**Exercise**
Among the entries below, please show each line that carries the word "Minicamperin".

**Recorded data**
• • • •
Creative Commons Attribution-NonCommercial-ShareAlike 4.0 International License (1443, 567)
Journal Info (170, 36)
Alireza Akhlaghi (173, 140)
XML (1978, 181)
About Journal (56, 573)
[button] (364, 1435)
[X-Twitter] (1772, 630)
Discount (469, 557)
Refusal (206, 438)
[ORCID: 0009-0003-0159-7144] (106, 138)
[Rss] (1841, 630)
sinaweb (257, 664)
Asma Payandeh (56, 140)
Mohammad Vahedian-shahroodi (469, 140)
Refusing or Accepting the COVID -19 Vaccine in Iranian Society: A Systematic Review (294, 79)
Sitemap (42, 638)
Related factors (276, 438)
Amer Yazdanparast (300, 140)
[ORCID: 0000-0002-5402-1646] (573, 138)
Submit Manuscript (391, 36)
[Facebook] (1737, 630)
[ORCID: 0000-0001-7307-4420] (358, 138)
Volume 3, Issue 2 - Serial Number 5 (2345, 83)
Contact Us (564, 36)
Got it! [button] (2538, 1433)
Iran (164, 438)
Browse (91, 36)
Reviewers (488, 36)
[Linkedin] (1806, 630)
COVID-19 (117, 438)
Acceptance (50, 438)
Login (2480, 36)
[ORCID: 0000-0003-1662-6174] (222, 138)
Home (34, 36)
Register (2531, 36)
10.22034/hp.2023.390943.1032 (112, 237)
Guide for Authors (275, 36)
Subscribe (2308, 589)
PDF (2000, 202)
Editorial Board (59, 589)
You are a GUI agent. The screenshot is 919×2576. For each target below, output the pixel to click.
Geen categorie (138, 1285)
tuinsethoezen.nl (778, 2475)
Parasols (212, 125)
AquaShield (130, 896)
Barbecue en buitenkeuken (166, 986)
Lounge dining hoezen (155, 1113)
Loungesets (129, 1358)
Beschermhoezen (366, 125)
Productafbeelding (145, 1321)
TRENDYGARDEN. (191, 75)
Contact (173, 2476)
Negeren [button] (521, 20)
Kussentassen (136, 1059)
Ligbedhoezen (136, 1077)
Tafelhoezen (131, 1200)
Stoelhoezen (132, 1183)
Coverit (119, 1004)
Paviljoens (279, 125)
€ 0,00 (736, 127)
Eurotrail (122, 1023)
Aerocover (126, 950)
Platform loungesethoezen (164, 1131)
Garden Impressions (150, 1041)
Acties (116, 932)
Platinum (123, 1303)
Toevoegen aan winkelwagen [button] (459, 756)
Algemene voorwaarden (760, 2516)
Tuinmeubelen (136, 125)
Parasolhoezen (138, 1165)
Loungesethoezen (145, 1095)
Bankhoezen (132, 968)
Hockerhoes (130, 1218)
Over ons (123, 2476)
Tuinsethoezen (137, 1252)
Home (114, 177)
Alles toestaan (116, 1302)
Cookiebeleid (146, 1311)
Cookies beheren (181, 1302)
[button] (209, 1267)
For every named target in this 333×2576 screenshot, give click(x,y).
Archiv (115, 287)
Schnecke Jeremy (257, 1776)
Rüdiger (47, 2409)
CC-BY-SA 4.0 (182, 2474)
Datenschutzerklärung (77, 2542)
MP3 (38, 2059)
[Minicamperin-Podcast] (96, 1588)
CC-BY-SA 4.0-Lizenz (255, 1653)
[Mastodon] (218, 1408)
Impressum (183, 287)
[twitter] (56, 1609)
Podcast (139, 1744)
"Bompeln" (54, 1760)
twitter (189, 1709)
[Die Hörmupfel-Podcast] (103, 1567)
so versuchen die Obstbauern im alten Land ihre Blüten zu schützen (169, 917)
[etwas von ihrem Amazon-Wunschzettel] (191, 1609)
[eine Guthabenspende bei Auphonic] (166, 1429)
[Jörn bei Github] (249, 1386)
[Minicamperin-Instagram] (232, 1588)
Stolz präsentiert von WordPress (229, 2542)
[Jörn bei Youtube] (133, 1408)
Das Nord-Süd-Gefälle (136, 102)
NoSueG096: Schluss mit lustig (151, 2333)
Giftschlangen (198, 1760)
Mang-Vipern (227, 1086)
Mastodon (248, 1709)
• • • •
**Written answer**
[Minicamperin-Podcast] (96, 1588)
[Minicamperin-Instagram] (232, 1588)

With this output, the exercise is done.